[Entries for locating text and elements]

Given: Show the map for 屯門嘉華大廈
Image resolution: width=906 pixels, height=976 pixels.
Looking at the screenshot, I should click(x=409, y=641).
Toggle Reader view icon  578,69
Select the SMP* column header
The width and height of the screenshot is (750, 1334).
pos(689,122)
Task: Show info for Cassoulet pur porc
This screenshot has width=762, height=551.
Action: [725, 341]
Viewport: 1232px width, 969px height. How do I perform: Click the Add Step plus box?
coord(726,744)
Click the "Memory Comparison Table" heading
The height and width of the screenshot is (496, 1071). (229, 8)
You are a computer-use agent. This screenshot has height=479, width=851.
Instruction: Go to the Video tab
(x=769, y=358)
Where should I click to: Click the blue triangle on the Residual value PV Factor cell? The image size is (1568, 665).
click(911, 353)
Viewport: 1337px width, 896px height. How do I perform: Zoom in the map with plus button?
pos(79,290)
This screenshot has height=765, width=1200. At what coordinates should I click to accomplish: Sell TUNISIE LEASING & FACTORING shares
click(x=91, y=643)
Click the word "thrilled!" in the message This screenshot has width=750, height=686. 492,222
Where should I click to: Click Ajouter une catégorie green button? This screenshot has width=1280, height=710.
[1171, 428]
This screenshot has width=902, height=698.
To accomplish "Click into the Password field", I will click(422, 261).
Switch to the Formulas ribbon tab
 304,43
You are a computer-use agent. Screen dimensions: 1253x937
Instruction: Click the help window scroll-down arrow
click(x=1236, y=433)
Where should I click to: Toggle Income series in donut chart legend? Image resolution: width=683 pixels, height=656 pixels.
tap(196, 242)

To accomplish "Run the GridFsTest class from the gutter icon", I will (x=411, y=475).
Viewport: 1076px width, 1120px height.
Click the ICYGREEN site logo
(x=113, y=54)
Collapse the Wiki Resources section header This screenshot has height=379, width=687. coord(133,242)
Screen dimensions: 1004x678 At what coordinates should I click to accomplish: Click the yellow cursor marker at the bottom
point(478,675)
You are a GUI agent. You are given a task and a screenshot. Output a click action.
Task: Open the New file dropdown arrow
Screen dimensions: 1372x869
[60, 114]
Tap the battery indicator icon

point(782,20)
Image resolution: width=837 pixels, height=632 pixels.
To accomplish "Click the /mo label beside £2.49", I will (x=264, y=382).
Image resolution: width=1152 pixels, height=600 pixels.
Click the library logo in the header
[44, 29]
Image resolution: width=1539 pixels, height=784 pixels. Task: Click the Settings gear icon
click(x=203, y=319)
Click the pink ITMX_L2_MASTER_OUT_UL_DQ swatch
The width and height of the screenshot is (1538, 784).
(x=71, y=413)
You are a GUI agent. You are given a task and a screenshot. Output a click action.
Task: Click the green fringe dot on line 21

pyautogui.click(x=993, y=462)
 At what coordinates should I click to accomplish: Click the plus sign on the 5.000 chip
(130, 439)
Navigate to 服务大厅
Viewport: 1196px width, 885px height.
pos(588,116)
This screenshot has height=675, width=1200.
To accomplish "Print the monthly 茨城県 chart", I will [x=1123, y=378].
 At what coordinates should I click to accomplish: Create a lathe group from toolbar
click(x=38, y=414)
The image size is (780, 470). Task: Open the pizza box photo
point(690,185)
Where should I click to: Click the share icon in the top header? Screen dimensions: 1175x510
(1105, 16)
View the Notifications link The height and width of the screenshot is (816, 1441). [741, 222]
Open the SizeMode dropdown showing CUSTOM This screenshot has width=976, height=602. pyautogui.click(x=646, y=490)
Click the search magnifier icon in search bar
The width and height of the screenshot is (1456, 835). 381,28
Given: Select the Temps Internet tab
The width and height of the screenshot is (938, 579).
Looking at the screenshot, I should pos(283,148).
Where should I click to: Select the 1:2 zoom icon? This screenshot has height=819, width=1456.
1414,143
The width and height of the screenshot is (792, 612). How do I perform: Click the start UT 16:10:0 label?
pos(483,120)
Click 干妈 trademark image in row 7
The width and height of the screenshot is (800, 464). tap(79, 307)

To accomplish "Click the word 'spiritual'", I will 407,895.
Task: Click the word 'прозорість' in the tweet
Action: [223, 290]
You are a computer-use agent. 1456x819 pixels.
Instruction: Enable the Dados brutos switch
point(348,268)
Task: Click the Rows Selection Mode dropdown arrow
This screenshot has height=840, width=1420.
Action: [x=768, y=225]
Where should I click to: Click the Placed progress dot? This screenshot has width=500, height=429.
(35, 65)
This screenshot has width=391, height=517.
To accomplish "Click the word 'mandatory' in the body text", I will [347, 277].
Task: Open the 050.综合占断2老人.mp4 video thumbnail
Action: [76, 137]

#### [GOAL]
Recast the items as a numbered list, with blank lines left out.

#### [FULL RESPONSE]
1. Given: Show the map for 屯門嘉華大廈
2. Image resolution: width=906 pixels, height=976 pixels.
3. Looking at the screenshot, I should click(x=409, y=641).
4. Toggle Reader view icon  578,69
5. Select the SMP* column header
6. The width and height of the screenshot is (750, 1334).
7. pos(689,122)
8. Task: Show info for Cassoulet pur porc
9. This screenshot has width=762, height=551.
10. Action: [725, 341]
11. Viewport: 1232px width, 969px height. How do I perform: Click the Add Step plus box?
12. coord(726,744)
13. Click the "Memory Comparison Table" heading
14. The height and width of the screenshot is (496, 1071). (229, 8)
15. You are a computer-use agent. This screenshot has height=479, width=851.
16. Instruction: Go to the Video tab
17. (x=769, y=358)
18. Where should I click to: Click the blue triangle on the Residual value PV Factor cell? The image size is (1568, 665).
19. click(911, 353)
20. Viewport: 1337px width, 896px height. How do I perform: Zoom in the map with plus button?
21. pos(79,290)
22. This screenshot has height=765, width=1200. At what coordinates should I click to accomplish: Sell TUNISIE LEASING & FACTORING shares
23. click(x=91, y=643)
24. Click the word "thrilled!" in the message This screenshot has width=750, height=686. 492,222
25. Where should I click to: Click Ajouter une catégorie green button? This screenshot has width=1280, height=710.
26. [1171, 428]
27. This screenshot has width=902, height=698.
28. To accomplish "Click into the Password field", I will click(422, 261).
29. Switch to the Formulas ribbon tab
30.  304,43
31. You are a computer-use agent. Screen dimensions: 1253x937
32. Instruction: Click the help window scroll-down arrow
33. click(x=1236, y=433)
34. Where should I click to: Toggle Income series in donut chart legend? Image resolution: width=683 pixels, height=656 pixels.
35. tap(196, 242)
36. To accomplish "Run the GridFsTest class from the gutter icon", I will (x=411, y=475).
37. Viewport: 1076px width, 1120px height.
38. Click the ICYGREEN site logo
39. (x=113, y=54)
40. Collapse the Wiki Resources section header This screenshot has height=379, width=687. coord(133,242)
41. Screen dimensions: 1004x678 At what coordinates should I click to accomplish: Click the yellow cursor marker at the bottom
42. point(478,675)
43. You are a GUI agent. You are given a task and a screenshot. Output a click action.
44. Task: Open the New file dropdown arrow
45. Screen dimensions: 1372x869
46. [60, 114]
47. Tap the battery indicator icon
48. point(782,20)
49. Image resolution: width=837 pixels, height=632 pixels.
50. To accomplish "Click the /mo label beside £2.49", I will (x=264, y=382).
51. Image resolution: width=1152 pixels, height=600 pixels.
52. Click the library logo in the header
53. [44, 29]
54. Image resolution: width=1539 pixels, height=784 pixels. Task: Click the Settings gear icon
55. click(x=203, y=319)
56. Click the pink ITMX_L2_MASTER_OUT_UL_DQ swatch
57. The width and height of the screenshot is (1538, 784).
58. (x=71, y=413)
59. You are a GUI agent. You are given a task and a screenshot. Output a click action.
60. Task: Click the green fringe dot on line 21
61. pyautogui.click(x=993, y=462)
62.  At what coordinates should I click to accomplish: Click the plus sign on the 5.000 chip
63. (130, 439)
64. Navigate to 服务大厅
65. Viewport: 1196px width, 885px height.
66. pos(588,116)
67. This screenshot has height=675, width=1200.
68. To accomplish "Print the monthly 茨城県 chart", I will [x=1123, y=378].
69.  At what coordinates should I click to accomplish: Create a lathe group from toolbar
70. click(x=38, y=414)
71. The image size is (780, 470). Task: Open the pizza box photo
72. point(690,185)
73. Where should I click to: Click the share icon in the top header? Screen dimensions: 1175x510
74. (1105, 16)
75. View the Notifications link The height and width of the screenshot is (816, 1441). [741, 222]
76. Open the SizeMode dropdown showing CUSTOM This screenshot has width=976, height=602. pyautogui.click(x=646, y=490)
77. Click the search magnifier icon in search bar
78. The width and height of the screenshot is (1456, 835). 381,28
79. Given: Select the Temps Internet tab
80. The width and height of the screenshot is (938, 579).
81. Looking at the screenshot, I should pos(283,148).
82. Where should I click to: Select the 1:2 zoom icon? This screenshot has height=819, width=1456.
83. 1414,143
84. The width and height of the screenshot is (792, 612). How do I perform: Click the start UT 16:10:0 label?
85. pos(483,120)
86. Click 干妈 trademark image in row 7
87. The width and height of the screenshot is (800, 464). tap(79, 307)
88. To accomplish "Click the word 'spiritual'", I will 407,895.
89. Task: Click the word 'прозорість' in the tweet
90. Action: [223, 290]
91. You are a computer-use agent. 1456x819 pixels.
92. Instruction: Enable the Dados brutos switch
93. point(348,268)
94. Task: Click the Rows Selection Mode dropdown arrow
95. This screenshot has height=840, width=1420.
96. Action: [x=768, y=225]
97. Where should I click to: Click the Placed progress dot? This screenshot has width=500, height=429.
98. (35, 65)
99. This screenshot has width=391, height=517.
100. To accomplish "Click the word 'mandatory' in the body text", I will [347, 277].
101. Task: Open the 050.综合占断2老人.mp4 video thumbnail
102. Action: [76, 137]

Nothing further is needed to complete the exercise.